With only 0.7% and 0.8% toddler’s fractures in 2 validation studies, the clinical significance of the toddler’s fracture seemed limited (Slongo et al. Citation2006, Slongo et al. Citation2007a). In this study, 5% of 548 lower extremity fractures were identified to be toddler’s fractures. Although these fractures may be difficult to diagnose from radiographs when very fine or confused with oblique/spiral fractures, the inclusion of a specific category as initially suggested within the PCCF should be reconsidered.

Even so, the PCCF is a classification system that was intensively evaluated during its development process. Reliability and validity parameters regarding fracture location by segment are fully described elsewhere (Audigé et al. Citation2004, Slongo et al. Citation2006, Citation2007a and c), thus making coding by a single experienced surgeon trustworthy. The reliability of the classification according to the child patterns would require further research effort on the basis of this epidemiological description, but this was beyond the scope of this paper.

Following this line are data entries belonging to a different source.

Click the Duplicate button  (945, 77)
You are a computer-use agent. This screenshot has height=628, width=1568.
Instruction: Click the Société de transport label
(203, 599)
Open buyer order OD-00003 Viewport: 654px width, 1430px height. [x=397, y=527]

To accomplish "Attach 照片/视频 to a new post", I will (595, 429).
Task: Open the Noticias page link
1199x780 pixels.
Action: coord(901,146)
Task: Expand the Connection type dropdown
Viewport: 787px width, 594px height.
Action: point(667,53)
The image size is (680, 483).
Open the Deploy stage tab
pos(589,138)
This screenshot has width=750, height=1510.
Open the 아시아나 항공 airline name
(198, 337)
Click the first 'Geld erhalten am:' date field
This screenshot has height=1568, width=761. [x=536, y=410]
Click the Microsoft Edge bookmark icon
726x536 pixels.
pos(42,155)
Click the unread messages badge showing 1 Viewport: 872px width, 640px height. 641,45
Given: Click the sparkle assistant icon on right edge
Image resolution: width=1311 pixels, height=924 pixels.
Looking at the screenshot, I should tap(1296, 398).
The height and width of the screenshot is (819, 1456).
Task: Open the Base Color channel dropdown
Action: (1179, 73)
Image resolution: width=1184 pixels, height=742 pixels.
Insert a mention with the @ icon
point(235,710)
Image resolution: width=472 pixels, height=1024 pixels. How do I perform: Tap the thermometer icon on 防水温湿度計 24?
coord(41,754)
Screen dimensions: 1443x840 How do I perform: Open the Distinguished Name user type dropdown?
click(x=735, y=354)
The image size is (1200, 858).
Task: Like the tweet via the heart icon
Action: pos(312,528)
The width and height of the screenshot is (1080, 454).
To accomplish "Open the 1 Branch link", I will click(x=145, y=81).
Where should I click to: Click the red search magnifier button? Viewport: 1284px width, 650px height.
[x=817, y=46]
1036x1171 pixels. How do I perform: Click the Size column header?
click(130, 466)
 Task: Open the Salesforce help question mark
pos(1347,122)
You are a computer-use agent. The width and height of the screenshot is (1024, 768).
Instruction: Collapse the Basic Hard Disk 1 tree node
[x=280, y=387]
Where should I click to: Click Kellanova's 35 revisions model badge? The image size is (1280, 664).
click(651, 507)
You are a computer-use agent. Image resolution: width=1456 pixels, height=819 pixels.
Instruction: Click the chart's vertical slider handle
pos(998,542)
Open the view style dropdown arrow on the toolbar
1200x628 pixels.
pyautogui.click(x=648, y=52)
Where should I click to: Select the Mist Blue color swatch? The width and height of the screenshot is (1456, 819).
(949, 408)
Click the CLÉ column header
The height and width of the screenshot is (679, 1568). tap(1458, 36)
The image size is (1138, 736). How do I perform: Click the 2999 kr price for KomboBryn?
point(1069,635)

Our study had limitations—in particular, its retrospective study design, with the same problems for the lower extremity and upper extremity cohorts (Joeris et al. Citation2016, this issue). The quality of data was particularly dependent on the completeness of the patient charts.

Overall, the PCCF showed its usefulness for lower extremity fractures in a large patient cohort. The distribution data presented may be generalized to children in developed countries and may be used for teaching purposes. Compared to the upper extremity, a higher proportion of fractures were classified as "other"—mostly including toddler’s fractures, which lack a specific PCCF fracture code. The effect of this classification on choice of treatment and prognostication of outcomes still needs to be determined in a prospective multicenter study, which would complete the validation of the PCCF.

Supplementary data

Tables 3–7 are available as supplementary data in the online version of this article http://dx.doi.org/10.1080/17453674.2016.1258533.

AJ collected all the clinical data from the Children’s Hospital in Bern, was involved in overall data analysis and interpretation, and contributed to all manuscript drafts. NL collected all the clinical data from the Children’s Hospital in Lausanne, contributed to data analysis, and reviewed the manuscript. AB reviewed all the data, prepared the first draft of the manuscript, and did the final copy editing and formatting. TS was the initiator of the development of the PCCF and AOCOIAC. He was involved in data analysis and interpretation, and reviewed the manuscript. LA was an employee of AO Clinical Investigation and Documentation (AOCID) at the time of data collection and most of the analyses, and was the overall project methodologist and coordinator included in the development and introduction of AOCOIAC in the participating clinics. He was the mentor of AJ during his fellowship at AOCID and supervised the project. He performed most of the data analyses, and participated in preparation of the manuscript.

AJ and AB are employed by AOCID, an institute of the AO Foundation, which is a medically guided not-for-profit foundation. LA declares consultancy payments from AOCID for the completion of this manuscript. NL and TS have nothing to disclose.